::: EXTRAIT DU TEXTE :::

Adieu, mister grincheux
Samedi matin, alors que je suis en train de jouer avec Pâquerette aux barbie, le téléphone se met à sonner : - "qui c'est qui appelle encore ?" . Il faut préciser que c'est la troisième fois que j'interromps le mariage de Barbie et Ken pour prendre des rendez-vous de prises de sang alors que ce week-end, je suis en repos. "Désolé, Barbie et Ken, patientez encore cinq minutes pour vous passer la bague au doigt, je reviens de suite."
-"allo, la petite infirmière, c'est le fils de monsieur X, c'était pour vous prévenir que mon papa va être hospitalisé."
Monsieur X est un de mes patients chroniques chez qui j'interviens depuis un bon moment pour des pansements d'ulcères multiples. Il vit avec son fils, un grand gaillard costaud un peu rustre au premier abord mais qui s'occupe tendrement de son père. Monsieur X est, ce que j'appelle un mister grincheux, toujours bougon, jamais content. Le genre qui râle, qui souffle, qui hausse les épaules en disant des gros mots. Monsieur X n'est pas facile à soigner. Avec le temps, j'ai appris à le connaître et ne fais plus attention à sa mauvaise humeur. Derrière cette rugosité, se cache un homme gentil.
Monsieur X ne tient qu'à un fil depuis quelques semaines. Son fils qui pourtant fait de son mieux a du mal à s'en occuper. Monsieur X est de plus en plus grognon, il souffre et se ferme comme une huître. Nous sentons bien mes collègues et moi que la fin approche. Monsieur X ne veut pas aller à l'hôpital. Il dit que là-bas, c'est tous des cons, qu'on ne lui fera rien alors à quoi bon. Monsieur X veut rester chez lui avec ses chiens, sa télé et son fils parce que c'est tout cela qu'il aime.
Pourtant ce matin, monsieur X va être hospitalisé car plus rien n'est possible à domicile. Je me dis que ça va être dur pour lui d'accepter, qu'il va leur en faire baver.
Je retourne à mes barbies et à ma Pâquerette. Quelques minutes plus tard, le fils de monsieur X me rappelle en pleurs m'annonçant que son papa vient de décéder. Monsieur X s'en est allé, avec son mauvais caractère et son franc-parler. Il a tiré sa révérence avant l'hospitalisation parce qu'il ne voulait pas y aller, à l'hôpital. Monsieur X, il en a toujours fait qu'à sa tête et c'est pour cela que je l'appréciais ce mister grincheux-là.

:::

* [CONSIGNES]:
1. Recopiez le passage de l'extrait compris entre « Monsieur X ne tient » et « en faire baver. », bornes incluses.
2. D'après l'extrait, pour quels soins Monsieur X est-il suivi à domicile ?
3. Traduisez en anglais la phrase suivante de l'extrait : « Il vit avec son fils, un grand gaillard costaud un peu rustre au premier abord mais qui s'occupe tendrement de son père. »

::: DONNÉES DISPONIBLES :::

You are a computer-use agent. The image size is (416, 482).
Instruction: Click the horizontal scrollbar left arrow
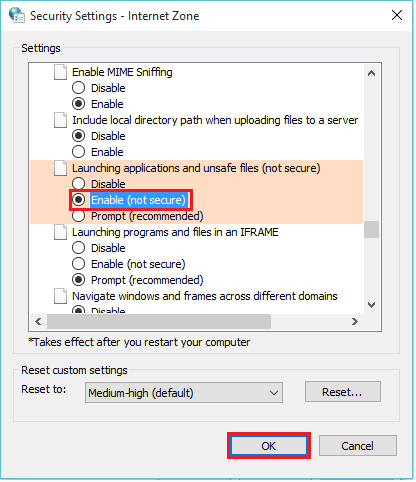(x=38, y=321)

:::

* [CORRIGÉS]:
1.
Monsieur X ne tient qu'à un fil depuis quelques semaines. Son fils qui pourtant fait de son mieux a du mal à s'en occuper. Monsieur X est de plus en plus grognon, il souffre et se ferme comme une huître. Nous sentons bien mes collègues et moi que la fin approche. Monsieur X ne veut pas aller à l'hôpital. Il dit que là-bas, c'est tous des cons, qu'on ne lui fera rien alors à quoi bon. Monsieur X veut rester chez lui avec ses chiens, sa télé et son fils parce que c'est tout cela qu'il aime.
Pourtant ce matin, monsieur X va être hospitalisé car plus rien n'est possible à domicile. Je me dis que ça va être dur pour lui d'accepter, qu'il va leur en faire baver.

2. Pour des pansements d'ulcères multiples.

3. He lives with his son, a big, sturdy fellow who seems a bit rough at first but who takes tender care of his father.